Work item:
Write out the records word for word, from the very first line through the line that contains "Looking at the", including both ends. Leave the pictures out of your copy.

Information shown Start Marker

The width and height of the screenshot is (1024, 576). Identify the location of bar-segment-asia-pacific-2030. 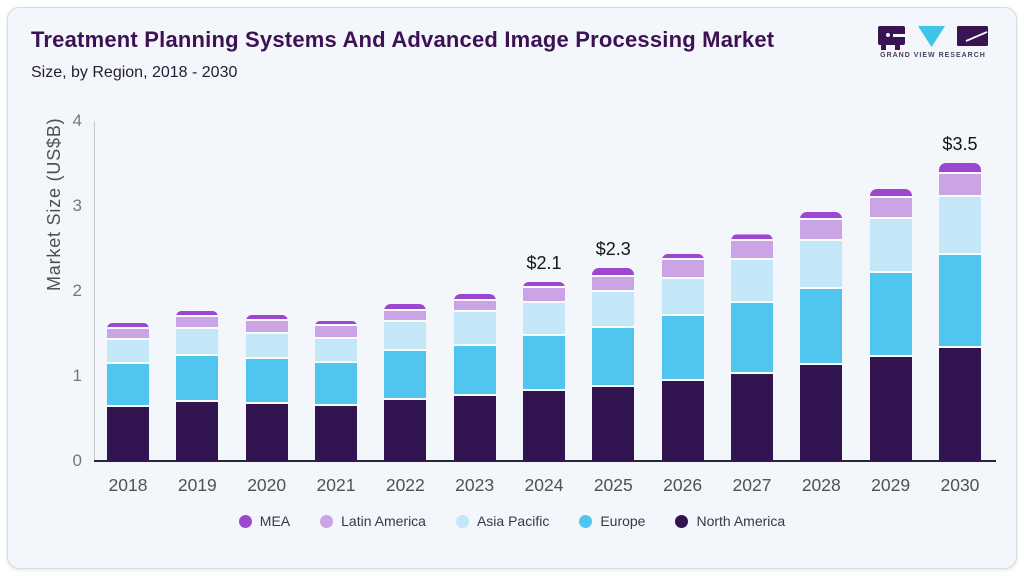
(960, 226).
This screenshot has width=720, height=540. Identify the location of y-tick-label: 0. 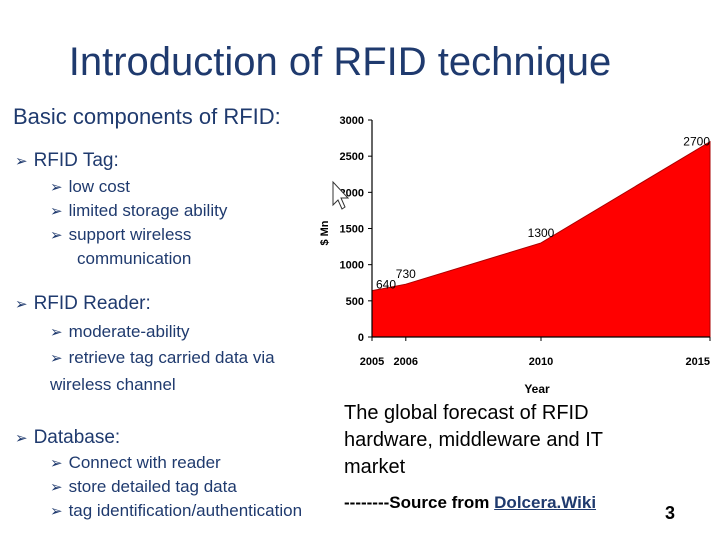
(361, 338).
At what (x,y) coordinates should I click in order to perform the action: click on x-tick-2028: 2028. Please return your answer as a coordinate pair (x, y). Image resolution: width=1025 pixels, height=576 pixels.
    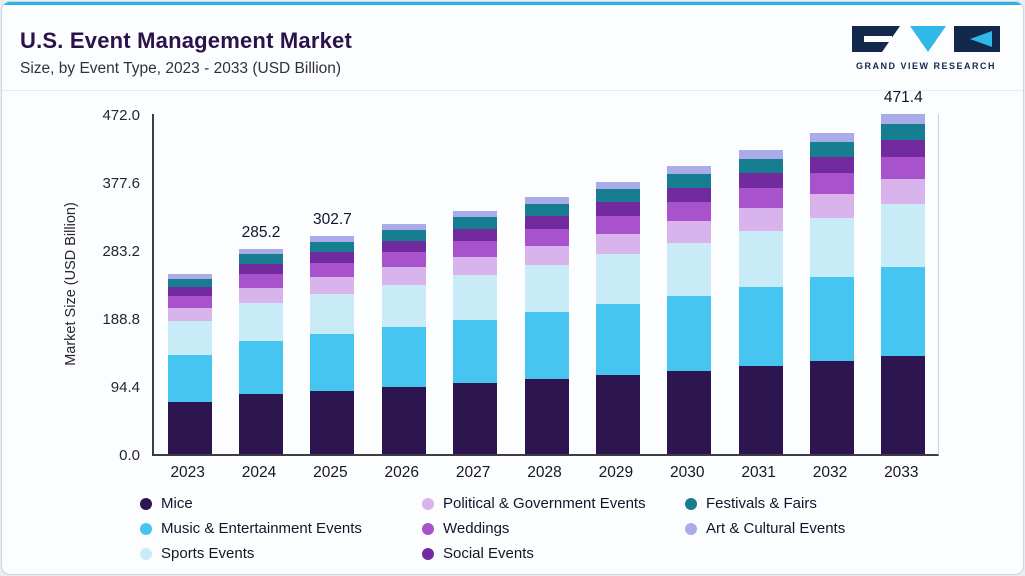
    Looking at the image, I should click on (544, 472).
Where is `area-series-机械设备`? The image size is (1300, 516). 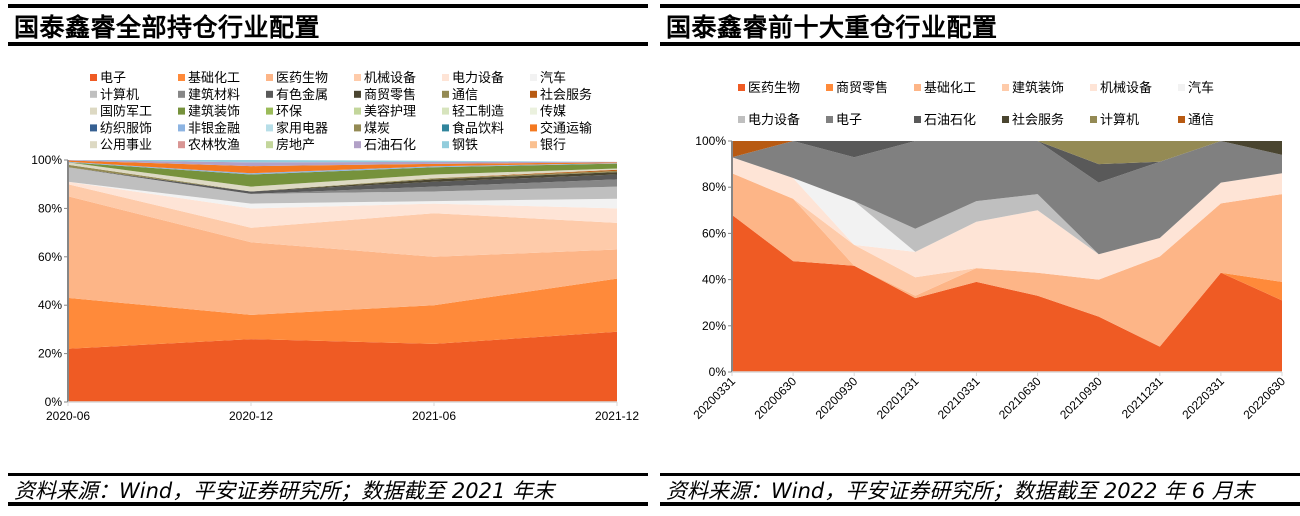 area-series-机械设备 is located at coordinates (1007, 218).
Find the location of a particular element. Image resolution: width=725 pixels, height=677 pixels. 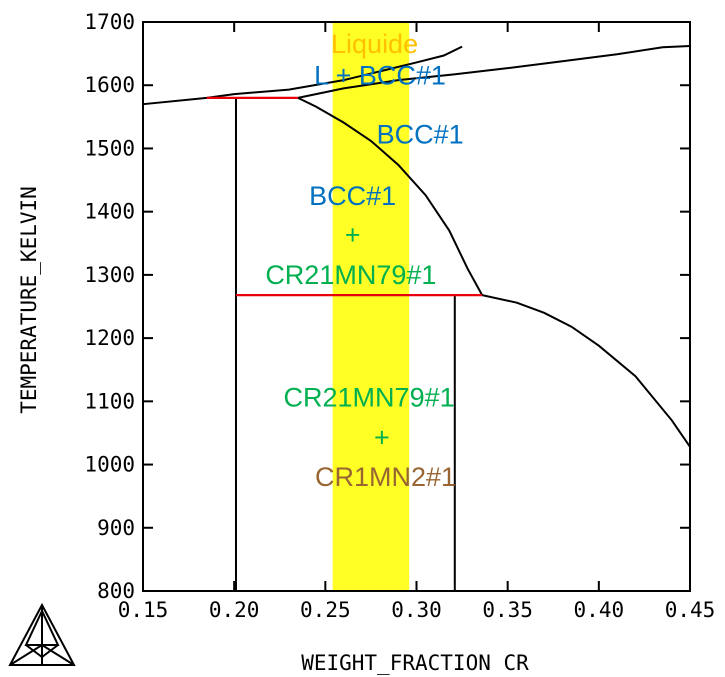

phase-region-label: Liquide is located at coordinates (374, 44).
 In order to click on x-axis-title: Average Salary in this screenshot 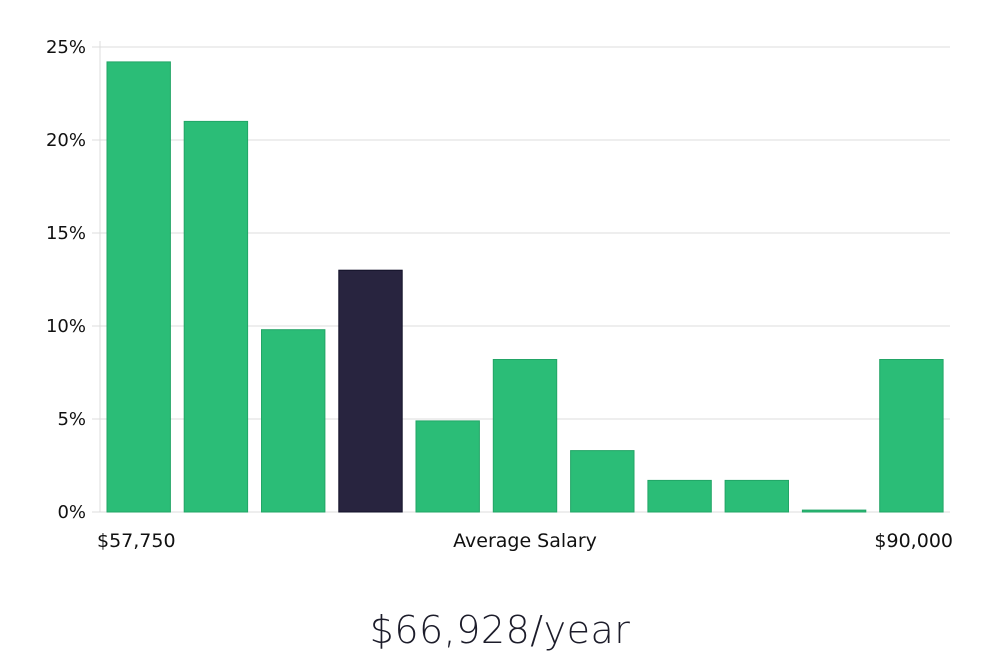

Information shown End Marker

Answer space:
The width and height of the screenshot is (1024, 576). Identify the location of bar-segment-asia-pacific-2030. 
(960, 226).
This screenshot has width=720, height=540. Identify the location of y-tick-label: 0. 
(361, 338).
At what (x,y) coordinates should I click in order to perform the action: click on x-tick-2028: 2028. Please return your answer as a coordinate pair (x, y). Image resolution: width=1025 pixels, height=576 pixels.
    Looking at the image, I should click on (544, 472).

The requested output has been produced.